A major clinical trial has become the first to show benefits of immunotherapy in prostate cancer – for some men with advanced, otherwise untreatable disease.
Researchers showed that a subset of men who had run out of all existing options for treatment survived much longer than expected when taking immunotherapy.
Some 11 per cent of men with very advanced prostate cancer are still benefiting from the immunotherapy ‘checkpoint inhibitor’ pembrolizumab after a year – with many of them showing impressive remissions and prolonged disease control.
The international trial, led by a team at The Institute of Cancer Research, London, and The Royal Marsden NHS Foundation Trust, could lead to a subset of prostate cancers joining the list of cancers that can be treated with immunotherapy.
Of the 258 men on the trial with advanced prostate cancer receiving pembrolizumab, 38 per cent of men were still alive after a year and 11 per cent are still receiving the treatment a year after the trial began without seeing their cancer grow.
The research, presented at the American Society of Clinical Oncology annual meeting in Chicago, also revealed vital clues for how to pick out the subset of men who could benefit.
Previous trials of immunotherapy in prostate cancer had been unsuccessful – but the latest study looked back at the genetics of the tumours, and found there are some particular groups of patients that might benefit.

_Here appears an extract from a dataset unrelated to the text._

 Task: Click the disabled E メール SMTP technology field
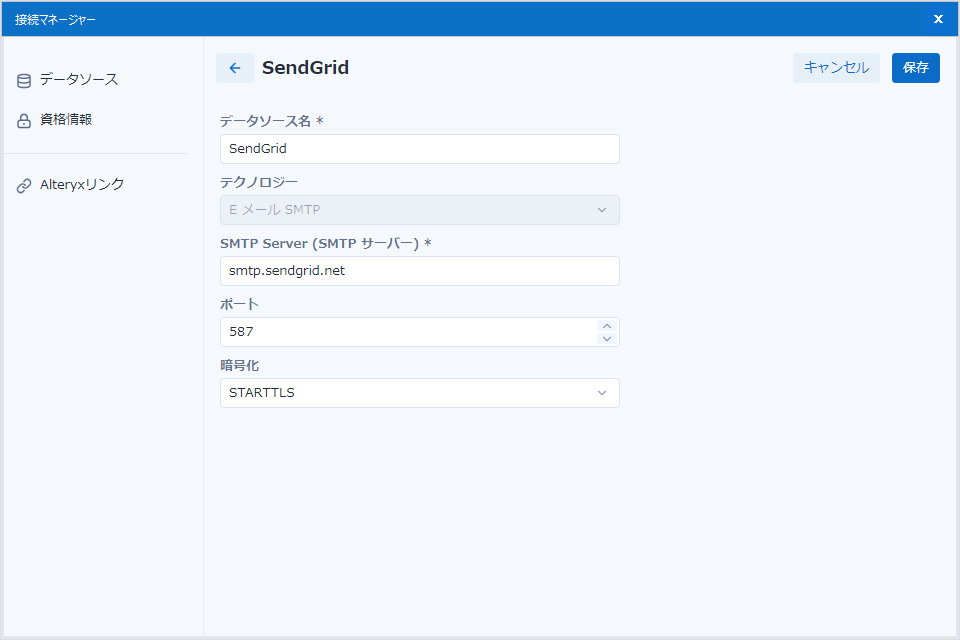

Overall, only 5 per cent of men in the trial saw their tumours actually shrink or disappear after treatment, but the proportion of responders was higher in a small group of men whose tumours had mutations to genes involved in repairing DNA.
The team at The Institute of Cancer Research (ICR) and The Royal Marsden believe that this subset of men with prostate cancer could benefit from immunotherapy, although more evidence is needed.
They are planning a new trial of pembrolizumab specifically to assess whether it is effective in men who have DNA repair mutations in their tumours.
Tumours that have mutations in specific genes involved in repairing DNA may acquire more genetic mutations as they multiply than other cancers.
Researchers at the ICR and The Royal Marsden believe that these ultra-mutant cancer cells may be particularly easy for the immune system to recognise, since they will look different from healthy cells.
The findings are in line with data from other cancer types, such as bowel cancer, where tumours with defects in DNA repair mutations are more susceptible to immunotherapy.
The study, funded by Merck Sharp & Dohme, compared the effectiveness of pembrolizumab in men whose tumours had a protein called PD-L1 on the surface of their cancer cells and those whose tumours did not.
Targeting PDL-1 activity with an immune checkpoint inhibitor takes the ‘brakes’ off the immune system, setting it free to attack cancer cells.
But the study found testing for PD-L1 was not sufficient to tell which patients would respond to treatment.
There was some evidence that testing for another protein called PD-L2 could be a better marker of whether men will respond, but this will need to be tested in further clinical trials.
Professor Johann de Bono, Director of the Drug Development Unit at The Institute of Cancer Research, London, and at The Royal Marsden NHS Foundation Trust, said:
“In the last few years immunotherapy has changed the way we treat many advanced cancers – but up to now no one had demonstrated a benefit in men with prostate cancer. Our study has found that immunotherapy can benefit a subset of men with advanced, otherwise untreatable prostate cancer, and these are most likely to include patients who have specific DNA repair mutations within their tumours.
“We are planning a new clinical trial, specifically in men with prostate cancer whose tumours have mutations in DNA repair genes, to see if immunotherapy can become a standard part of their treatment. It’s exciting that immunotherapy could offer some men more time with their loved ones where they have such advanced disease that they have run out of existing treatment options.”
Professor Paul Workman, Chief Executive of The Institute of Cancer Research, London, said:
“Immunotherapy has proven to be a smarter, kinder treatment for many types of cancer – but it still only works for a minority of patients. The challenges we now face are how to predict in advance who will benefit, and how to make immunotherapy work for more people.
“One of the major challenges with immunotherapy is that we don’t have many reliable tests to pick out who will benefit. This new trial has found that testing for mutations in DNA repair genes could be valuable marker of who will respond. If we can prove that in the planned new trial, it should be possible to provide some men with advanced prostate cancer with an exciting new treatment option.”
Michael English, 72, was treated with pembrolizumab at The Royal Marsden’s West Wing Clinical Research Centre in 2016. He said:
“I was diagnosed with prostate cancer in 2005, and over a number of years I had hormone therapies, radiotherapy and chemotherapy, including treatment in research trials. Professor de Bono recommended pembrolizumab based on a genetic test and after only a few three-weekly cycles, we were astonished when scans showed that the tumour had become undetectable. As I responded so well to pembrolizumab, I was then able to have colorectal surgery (colostomy) for small holes (fistulas) in my intestine and today I’m effectively cancer-free.
“Personalising my treatment in this way, based on the genetic make-up of the tumour, essentially saved my life. With a fourth grandchild on the way, my wife and I can now plan for the next 20 years, instead of the next two.”